If the coalescent tree is too shallow, no mutation can occur on a given
tree. In that case, fastsimcoal2 now outputs a single loci with "N" for
all individual instead of missing data in arlequin files
(*.arp).
This change prevents a bug when analysing simulated arlequin files with
arlsumstat.
Optional
use of a manual seed
for the random number generator (--seed xxx command line option)
Outputs
par file with estimated maximum likelihood parameters. This file can be
used to generate pseudo-observed SFS to estimate parametric bootstrap
confidence intervals around the ML parameters.
Bug corrections
With -s0 option, the number of reported polymorphic sites
in file
"<file_name>_numPolymSites.obs" was incorrectly set to
zero and
the maximum likelihood reported in the file
"<file_name>.lhoodObs" was set to INF. These two problems
are now
corrrected.
Multiple whitespace or multiple tabs between parameters in
historical events caused erratic behavior. Multiple separators are now
allowed in historical events.
When
estimating a single parameter from the SFS, the number of performed ECM
loops could be smaller (usually 2) than the required minimum.

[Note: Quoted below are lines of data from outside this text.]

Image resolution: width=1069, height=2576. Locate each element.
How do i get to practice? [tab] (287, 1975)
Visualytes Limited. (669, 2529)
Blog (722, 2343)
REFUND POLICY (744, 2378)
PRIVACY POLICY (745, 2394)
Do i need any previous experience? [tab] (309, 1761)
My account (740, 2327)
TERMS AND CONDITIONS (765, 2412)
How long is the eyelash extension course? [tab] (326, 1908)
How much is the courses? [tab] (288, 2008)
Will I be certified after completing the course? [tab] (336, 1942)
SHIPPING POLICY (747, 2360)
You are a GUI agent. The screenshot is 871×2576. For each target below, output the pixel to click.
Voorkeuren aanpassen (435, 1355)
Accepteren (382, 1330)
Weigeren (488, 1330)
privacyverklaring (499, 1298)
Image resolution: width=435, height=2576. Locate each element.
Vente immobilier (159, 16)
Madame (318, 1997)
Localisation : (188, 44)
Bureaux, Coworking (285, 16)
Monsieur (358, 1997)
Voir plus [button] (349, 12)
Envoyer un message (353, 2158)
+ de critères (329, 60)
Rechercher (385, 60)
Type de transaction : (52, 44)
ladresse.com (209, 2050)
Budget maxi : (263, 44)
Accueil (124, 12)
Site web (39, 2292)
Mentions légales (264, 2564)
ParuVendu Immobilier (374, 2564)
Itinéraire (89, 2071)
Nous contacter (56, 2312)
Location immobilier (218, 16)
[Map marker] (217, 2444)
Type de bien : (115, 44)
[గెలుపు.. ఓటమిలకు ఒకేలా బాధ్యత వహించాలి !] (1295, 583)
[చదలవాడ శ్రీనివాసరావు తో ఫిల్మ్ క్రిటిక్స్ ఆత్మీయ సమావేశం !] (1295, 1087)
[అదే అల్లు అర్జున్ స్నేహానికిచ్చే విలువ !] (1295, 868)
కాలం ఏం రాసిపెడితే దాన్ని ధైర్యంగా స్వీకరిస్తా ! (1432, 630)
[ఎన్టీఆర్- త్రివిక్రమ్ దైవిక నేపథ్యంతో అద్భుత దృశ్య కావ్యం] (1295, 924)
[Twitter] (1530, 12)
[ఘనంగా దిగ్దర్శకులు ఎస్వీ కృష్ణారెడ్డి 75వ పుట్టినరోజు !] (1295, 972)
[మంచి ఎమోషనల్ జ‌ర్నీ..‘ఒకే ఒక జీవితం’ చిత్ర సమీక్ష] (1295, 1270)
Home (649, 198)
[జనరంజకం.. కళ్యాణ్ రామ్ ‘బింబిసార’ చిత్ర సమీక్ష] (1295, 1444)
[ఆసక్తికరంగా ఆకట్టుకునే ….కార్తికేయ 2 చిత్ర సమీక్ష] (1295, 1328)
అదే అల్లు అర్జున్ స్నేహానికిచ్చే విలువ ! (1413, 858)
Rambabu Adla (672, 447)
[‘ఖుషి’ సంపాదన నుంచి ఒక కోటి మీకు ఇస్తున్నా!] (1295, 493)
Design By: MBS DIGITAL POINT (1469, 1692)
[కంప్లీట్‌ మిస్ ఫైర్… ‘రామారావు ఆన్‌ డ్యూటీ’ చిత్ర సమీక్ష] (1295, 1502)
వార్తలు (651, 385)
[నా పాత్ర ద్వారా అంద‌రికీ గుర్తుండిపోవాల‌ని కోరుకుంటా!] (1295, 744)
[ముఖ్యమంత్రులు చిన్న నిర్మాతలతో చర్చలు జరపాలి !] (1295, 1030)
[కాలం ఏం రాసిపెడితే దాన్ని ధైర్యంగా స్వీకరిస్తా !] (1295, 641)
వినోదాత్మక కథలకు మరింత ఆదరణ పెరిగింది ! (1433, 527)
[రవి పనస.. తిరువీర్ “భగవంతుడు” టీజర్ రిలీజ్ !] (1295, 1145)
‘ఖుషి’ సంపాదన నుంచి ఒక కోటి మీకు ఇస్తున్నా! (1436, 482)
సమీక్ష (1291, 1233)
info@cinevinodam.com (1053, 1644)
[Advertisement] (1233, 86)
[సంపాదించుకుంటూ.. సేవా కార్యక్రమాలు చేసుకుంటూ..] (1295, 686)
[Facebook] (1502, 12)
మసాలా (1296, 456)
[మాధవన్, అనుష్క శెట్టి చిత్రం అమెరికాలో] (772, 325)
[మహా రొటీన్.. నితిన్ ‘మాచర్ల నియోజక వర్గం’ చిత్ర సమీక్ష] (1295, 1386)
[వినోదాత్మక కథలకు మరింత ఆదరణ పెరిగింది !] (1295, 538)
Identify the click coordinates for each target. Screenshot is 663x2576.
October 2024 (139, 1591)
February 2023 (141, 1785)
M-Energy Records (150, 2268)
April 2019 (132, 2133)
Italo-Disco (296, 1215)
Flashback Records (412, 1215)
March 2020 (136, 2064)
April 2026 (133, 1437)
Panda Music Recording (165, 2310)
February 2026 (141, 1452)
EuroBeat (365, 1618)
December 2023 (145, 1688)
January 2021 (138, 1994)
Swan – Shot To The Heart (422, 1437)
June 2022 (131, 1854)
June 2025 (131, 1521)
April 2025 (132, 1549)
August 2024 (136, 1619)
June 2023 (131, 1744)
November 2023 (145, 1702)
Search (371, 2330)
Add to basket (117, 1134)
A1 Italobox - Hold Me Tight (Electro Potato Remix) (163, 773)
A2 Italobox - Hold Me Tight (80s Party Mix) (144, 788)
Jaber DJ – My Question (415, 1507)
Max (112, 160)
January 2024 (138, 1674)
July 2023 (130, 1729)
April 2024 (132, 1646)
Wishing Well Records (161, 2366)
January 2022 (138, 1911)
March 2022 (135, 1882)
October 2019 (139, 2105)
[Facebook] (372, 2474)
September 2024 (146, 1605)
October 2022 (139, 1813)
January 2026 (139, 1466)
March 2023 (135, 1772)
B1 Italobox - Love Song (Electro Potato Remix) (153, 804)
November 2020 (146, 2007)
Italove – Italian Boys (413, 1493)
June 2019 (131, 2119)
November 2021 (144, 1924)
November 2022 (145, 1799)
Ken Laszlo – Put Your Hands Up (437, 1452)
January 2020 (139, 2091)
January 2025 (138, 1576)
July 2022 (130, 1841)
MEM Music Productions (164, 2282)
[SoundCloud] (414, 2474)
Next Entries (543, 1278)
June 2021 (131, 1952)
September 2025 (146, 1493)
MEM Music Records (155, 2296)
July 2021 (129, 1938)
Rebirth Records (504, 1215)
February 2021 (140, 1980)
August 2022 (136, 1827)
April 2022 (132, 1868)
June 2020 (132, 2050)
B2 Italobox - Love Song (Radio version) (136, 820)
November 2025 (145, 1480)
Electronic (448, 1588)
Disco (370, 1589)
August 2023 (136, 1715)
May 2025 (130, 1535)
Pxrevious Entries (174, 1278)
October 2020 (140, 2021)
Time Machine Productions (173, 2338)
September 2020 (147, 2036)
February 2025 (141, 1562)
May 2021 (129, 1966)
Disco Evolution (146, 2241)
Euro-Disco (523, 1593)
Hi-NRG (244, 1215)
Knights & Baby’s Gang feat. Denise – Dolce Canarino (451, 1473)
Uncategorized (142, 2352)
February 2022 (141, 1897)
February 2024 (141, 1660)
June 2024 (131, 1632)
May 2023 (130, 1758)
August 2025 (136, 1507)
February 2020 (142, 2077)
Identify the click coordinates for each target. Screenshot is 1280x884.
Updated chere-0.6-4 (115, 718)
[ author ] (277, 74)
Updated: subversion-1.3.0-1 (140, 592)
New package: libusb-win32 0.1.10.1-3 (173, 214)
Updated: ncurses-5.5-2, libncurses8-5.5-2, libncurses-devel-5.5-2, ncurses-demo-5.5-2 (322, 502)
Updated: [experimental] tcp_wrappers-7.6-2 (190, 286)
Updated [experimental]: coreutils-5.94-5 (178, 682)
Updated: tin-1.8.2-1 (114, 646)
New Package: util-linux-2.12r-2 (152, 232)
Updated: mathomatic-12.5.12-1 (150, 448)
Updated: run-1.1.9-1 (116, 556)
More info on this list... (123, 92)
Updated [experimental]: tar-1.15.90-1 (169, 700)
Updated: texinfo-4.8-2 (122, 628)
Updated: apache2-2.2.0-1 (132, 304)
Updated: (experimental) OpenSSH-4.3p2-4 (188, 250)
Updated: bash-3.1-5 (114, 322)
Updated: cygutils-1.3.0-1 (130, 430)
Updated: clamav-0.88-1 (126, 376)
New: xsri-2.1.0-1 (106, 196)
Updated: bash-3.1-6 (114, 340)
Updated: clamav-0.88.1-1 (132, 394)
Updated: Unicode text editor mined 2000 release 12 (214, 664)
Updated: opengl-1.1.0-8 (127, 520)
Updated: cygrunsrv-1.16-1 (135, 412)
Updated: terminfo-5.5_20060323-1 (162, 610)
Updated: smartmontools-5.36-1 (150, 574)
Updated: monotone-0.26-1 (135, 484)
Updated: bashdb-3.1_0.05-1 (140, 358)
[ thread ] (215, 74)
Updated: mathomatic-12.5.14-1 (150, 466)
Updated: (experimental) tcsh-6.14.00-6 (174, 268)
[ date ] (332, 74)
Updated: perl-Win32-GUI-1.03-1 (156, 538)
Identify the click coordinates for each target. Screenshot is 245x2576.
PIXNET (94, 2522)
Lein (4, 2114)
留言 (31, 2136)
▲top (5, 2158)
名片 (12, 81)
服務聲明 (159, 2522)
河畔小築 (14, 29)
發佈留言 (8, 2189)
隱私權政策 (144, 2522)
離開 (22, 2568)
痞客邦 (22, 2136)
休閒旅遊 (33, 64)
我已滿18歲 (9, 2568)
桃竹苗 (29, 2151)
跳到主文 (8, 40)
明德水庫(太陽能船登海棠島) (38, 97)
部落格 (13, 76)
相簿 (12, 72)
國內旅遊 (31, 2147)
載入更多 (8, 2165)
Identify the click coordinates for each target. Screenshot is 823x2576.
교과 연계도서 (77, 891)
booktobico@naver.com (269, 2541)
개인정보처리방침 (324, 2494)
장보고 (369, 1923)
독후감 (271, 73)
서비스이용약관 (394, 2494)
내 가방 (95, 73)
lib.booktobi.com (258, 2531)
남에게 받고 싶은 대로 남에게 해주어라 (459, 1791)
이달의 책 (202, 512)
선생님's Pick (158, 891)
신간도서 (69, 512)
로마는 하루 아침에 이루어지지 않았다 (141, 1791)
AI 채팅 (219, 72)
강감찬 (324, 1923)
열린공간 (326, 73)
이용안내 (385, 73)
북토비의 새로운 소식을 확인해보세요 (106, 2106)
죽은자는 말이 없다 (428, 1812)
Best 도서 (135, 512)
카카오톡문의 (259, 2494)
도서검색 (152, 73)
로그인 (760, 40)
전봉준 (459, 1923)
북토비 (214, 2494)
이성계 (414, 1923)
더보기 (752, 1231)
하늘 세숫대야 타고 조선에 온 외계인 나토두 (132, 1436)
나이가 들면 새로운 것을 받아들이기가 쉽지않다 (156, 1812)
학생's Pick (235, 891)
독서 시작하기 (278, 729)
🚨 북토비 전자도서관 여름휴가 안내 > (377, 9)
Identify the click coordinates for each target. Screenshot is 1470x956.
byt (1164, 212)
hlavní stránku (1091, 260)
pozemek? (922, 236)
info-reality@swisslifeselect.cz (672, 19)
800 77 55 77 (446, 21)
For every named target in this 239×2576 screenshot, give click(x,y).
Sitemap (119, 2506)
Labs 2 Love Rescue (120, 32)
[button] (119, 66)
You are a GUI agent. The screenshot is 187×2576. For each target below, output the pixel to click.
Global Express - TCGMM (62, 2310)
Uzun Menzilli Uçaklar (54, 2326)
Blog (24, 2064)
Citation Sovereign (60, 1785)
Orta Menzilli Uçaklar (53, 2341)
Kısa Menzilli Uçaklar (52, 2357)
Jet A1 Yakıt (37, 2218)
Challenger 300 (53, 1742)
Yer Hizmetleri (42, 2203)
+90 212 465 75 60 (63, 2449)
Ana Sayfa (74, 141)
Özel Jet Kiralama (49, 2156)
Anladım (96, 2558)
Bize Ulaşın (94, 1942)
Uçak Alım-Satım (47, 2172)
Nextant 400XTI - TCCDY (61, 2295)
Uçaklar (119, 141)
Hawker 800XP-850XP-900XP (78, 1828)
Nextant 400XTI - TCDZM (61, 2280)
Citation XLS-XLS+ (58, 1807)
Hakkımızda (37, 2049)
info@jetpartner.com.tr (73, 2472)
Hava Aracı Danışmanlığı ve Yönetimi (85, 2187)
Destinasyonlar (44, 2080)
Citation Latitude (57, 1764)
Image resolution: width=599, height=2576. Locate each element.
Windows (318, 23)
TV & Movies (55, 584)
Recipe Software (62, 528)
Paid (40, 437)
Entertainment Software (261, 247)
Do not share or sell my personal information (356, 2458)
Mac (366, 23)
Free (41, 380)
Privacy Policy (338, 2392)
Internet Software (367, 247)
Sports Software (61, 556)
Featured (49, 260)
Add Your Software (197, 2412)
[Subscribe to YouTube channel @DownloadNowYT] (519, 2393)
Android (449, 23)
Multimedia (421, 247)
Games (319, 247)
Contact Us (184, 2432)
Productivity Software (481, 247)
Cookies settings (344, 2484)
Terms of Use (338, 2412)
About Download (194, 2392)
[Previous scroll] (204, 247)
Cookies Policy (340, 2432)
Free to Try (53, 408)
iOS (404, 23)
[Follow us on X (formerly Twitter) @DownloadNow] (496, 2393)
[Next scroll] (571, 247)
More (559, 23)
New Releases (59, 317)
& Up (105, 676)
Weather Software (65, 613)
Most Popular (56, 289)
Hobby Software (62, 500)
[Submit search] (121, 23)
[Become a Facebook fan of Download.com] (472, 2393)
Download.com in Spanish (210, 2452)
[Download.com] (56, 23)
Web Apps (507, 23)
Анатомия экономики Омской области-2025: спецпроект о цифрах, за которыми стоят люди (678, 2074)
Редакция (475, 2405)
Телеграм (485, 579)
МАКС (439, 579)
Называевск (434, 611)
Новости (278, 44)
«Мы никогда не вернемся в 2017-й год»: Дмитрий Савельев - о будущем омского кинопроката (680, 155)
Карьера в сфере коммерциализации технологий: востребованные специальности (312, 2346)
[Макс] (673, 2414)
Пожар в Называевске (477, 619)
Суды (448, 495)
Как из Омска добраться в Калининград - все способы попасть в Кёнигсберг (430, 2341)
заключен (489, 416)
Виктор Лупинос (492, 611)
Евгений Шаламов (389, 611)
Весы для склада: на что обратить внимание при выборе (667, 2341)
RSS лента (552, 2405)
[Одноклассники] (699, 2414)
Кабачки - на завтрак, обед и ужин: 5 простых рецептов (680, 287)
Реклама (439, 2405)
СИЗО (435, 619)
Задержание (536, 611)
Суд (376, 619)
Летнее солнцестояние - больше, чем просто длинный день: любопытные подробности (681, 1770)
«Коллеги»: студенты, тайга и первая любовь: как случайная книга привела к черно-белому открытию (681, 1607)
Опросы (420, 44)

Changes in fastsimcoal2 relative to fastsimcoal
New features
Optional output of all
simulated sites (including monomorphic sites) (-S command line option)
Optional
use of a manual seed
for the random number generator (--seed xxx command line option)
Simulation
of ascertained SNP
data
Generation
of the (joint) site
frequency spectrum (SFS) from DNA sequence data
Generation
of multidimensional
(>2D) SFS
Generation of Nexus coalescent trees with branch lengths
now
expressed in fractions of generations (e.g. 1205.123)
Ability to
estimate
demographic
parameters from the site frequency spectrum inferred from DNA sequences
or
ascertained SNP chips
Need to specify number of
SNPs to output with
-s option (specify 0 to output all SNPs)
Bug corrections
Potential crash when generating scenarios with historical
events
and recombination
Crash when simulation of samples of size zero and
recombination
The pattern of polymorphisms obtained in a population for a
given
past demography changed depending or not if other samples
were
simulated as well, in presence of recombination
Non-convergence to the MRCA when simulating serial samples
of age
zero
Notes that bugs 1-3 were due to the same problem in the code.